FOR a while, everybody sounded a little hysterical. New York City Criminal Court Judge Morris Schwalb, exasperated at the extent of prostitution, arbitrarily ordered two girls to be locked up without bail. "Streetwalking prostitutes contribute to disease," the judge declared. "They are responsible for serious crimes." An attorney for the New York Civil Liberties Union, on the other hand, denounced Schwalb for "an utterly outrageous exercise of judicial power." Mayor John Lindsay, like so many mayors in such embarrassing circumstances, ordered yet another "crackdown on vice." But as the police began rounding up streetwalkers, 50 militant Women's Liberationists picketed the criminal court, and one of their placards charged: PROSTITUTION: MEN'S CRIME AGAINST WOMEN.
That was last month. Now things are returning to normal, with the girls once more patrolling the streets. Still, the midsummer thunderstorm about the world's oldest profession raises anew one of the world's oldest questions: What can or should society do about the sale of sex?

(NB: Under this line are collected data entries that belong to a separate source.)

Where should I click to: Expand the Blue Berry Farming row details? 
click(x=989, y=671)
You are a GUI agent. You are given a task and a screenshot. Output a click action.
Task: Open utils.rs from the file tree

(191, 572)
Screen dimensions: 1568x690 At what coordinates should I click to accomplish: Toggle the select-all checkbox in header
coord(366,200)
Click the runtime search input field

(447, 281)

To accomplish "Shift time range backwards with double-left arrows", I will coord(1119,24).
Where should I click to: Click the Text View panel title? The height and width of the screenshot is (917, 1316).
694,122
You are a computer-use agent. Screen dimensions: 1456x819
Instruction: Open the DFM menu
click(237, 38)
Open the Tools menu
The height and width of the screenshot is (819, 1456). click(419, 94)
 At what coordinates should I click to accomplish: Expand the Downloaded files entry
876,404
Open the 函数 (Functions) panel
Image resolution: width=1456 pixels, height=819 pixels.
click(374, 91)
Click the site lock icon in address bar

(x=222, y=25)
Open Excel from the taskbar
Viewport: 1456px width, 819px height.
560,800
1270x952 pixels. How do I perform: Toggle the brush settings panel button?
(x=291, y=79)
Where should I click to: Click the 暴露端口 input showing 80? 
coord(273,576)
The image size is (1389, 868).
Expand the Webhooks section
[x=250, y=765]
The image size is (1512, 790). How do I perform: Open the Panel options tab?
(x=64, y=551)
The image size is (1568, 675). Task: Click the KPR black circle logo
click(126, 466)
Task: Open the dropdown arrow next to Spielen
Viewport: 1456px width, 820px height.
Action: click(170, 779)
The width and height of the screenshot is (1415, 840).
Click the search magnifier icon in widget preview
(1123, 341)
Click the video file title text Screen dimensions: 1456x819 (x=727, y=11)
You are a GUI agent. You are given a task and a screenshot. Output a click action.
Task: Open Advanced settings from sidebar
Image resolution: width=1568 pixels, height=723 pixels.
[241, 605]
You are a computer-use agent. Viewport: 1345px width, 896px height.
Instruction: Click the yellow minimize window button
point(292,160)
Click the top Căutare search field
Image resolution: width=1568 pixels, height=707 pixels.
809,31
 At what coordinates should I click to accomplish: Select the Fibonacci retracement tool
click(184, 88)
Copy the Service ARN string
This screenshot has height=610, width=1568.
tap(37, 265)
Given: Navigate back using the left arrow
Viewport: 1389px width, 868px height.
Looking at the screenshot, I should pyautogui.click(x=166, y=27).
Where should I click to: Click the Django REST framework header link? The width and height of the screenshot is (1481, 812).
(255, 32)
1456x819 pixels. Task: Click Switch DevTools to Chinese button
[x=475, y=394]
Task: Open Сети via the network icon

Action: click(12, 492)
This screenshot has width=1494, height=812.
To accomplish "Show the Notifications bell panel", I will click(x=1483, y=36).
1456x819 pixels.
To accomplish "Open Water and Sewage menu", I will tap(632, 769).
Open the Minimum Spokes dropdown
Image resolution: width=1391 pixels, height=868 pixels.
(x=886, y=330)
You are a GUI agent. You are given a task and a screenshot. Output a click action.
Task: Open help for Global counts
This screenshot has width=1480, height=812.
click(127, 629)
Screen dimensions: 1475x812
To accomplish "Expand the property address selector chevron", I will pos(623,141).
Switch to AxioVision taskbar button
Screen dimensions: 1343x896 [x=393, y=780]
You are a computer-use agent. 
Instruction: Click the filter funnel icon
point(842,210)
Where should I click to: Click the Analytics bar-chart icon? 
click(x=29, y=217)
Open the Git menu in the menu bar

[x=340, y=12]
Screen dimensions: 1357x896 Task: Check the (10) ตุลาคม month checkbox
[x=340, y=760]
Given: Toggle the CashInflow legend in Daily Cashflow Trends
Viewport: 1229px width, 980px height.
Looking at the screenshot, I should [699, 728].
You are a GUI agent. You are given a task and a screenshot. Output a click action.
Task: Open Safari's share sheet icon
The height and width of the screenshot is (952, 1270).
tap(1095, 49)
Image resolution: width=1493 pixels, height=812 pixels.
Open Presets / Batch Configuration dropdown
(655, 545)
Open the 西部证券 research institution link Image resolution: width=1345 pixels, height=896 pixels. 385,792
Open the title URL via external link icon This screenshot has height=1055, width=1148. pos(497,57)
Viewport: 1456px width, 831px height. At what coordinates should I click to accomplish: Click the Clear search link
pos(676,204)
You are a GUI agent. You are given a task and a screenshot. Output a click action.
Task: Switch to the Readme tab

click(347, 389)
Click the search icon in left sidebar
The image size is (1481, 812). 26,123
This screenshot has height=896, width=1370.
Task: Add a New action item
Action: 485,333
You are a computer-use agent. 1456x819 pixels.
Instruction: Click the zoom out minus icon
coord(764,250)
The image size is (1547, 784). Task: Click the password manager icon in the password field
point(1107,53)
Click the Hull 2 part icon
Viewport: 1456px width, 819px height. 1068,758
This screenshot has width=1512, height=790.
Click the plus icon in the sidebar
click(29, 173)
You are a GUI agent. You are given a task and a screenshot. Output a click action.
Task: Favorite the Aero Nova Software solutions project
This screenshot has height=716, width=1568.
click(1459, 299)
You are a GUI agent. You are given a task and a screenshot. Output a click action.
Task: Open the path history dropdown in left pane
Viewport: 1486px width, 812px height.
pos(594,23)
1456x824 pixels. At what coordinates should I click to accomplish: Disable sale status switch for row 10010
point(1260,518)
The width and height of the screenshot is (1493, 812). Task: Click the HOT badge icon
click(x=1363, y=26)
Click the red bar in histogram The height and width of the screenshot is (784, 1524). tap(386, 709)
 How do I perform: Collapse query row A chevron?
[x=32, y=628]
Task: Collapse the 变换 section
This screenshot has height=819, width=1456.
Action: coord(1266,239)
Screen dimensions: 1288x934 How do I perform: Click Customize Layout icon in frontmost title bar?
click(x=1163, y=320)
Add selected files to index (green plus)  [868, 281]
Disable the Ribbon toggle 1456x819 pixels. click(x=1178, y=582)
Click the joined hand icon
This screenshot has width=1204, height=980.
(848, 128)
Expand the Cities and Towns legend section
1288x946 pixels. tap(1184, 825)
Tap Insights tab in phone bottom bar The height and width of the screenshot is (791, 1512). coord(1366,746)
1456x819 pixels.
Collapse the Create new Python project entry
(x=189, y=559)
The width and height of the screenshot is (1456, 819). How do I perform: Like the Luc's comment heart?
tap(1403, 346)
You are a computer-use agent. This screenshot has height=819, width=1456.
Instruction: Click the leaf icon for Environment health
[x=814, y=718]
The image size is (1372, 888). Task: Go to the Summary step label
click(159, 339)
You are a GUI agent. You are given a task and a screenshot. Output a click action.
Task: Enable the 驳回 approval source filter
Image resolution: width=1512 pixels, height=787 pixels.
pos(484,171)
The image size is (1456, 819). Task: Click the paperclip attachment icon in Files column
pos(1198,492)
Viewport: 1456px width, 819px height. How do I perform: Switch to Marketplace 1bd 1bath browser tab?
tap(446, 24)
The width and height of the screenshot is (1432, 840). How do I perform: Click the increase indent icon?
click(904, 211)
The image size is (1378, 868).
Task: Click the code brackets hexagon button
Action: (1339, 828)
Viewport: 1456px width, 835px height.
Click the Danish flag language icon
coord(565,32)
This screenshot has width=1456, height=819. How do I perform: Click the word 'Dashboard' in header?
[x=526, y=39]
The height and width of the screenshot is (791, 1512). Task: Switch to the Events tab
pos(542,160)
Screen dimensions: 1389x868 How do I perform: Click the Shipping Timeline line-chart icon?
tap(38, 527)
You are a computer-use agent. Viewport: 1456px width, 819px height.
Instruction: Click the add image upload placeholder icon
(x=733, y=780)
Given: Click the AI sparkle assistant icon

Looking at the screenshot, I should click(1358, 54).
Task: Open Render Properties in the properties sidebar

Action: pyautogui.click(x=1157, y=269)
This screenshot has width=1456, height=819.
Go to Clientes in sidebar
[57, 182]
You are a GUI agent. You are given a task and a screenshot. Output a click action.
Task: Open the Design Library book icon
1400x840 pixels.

The whole subject of prostitution is full of ambiguities and hypocrisies. Even to define the word is not so easy as it might seem. We generally think of the transfer of money as the element that makes prostitution a crime (although money plays a subtle part in all sorts of sexual relationships). Yet in a number of states, as well as in Webster's newest dictionary, the definition of prostitution includes not only the exchange of money but also the rather vague concept of promiscuity. Ohio law, for example, forbids both getting paid for sex and "the offering of the body for indiscriminate sexual intercourse without hire." But what is "indiscriminate"? St. Jerome decried women who had known "many men," and monks argued over the number that would warrant condemnation; one said 40, another 23,000.
In a harlot's life, the matter of how much varies as widely as how many. A former Miss Denmark who received $1,500 for one night's entertainment undoubtedly considered herself far removed from the black girls who charge $15 on the neon-lit streets of Boston's South End. One notable sniper at hypocrisy, George Bernard Shaw, was fascinated by this matter, and he is supposed to have asked a lady at dinner one night whether she would go to bed with him for £ 10,000. The lady hesitated but agreed, so Shaw asked if she would do the same for £2. "Certainly not!" the lady cried. "What do you take me for?" "We have already established that," said Shaw. "What we are trying to establish now is the price."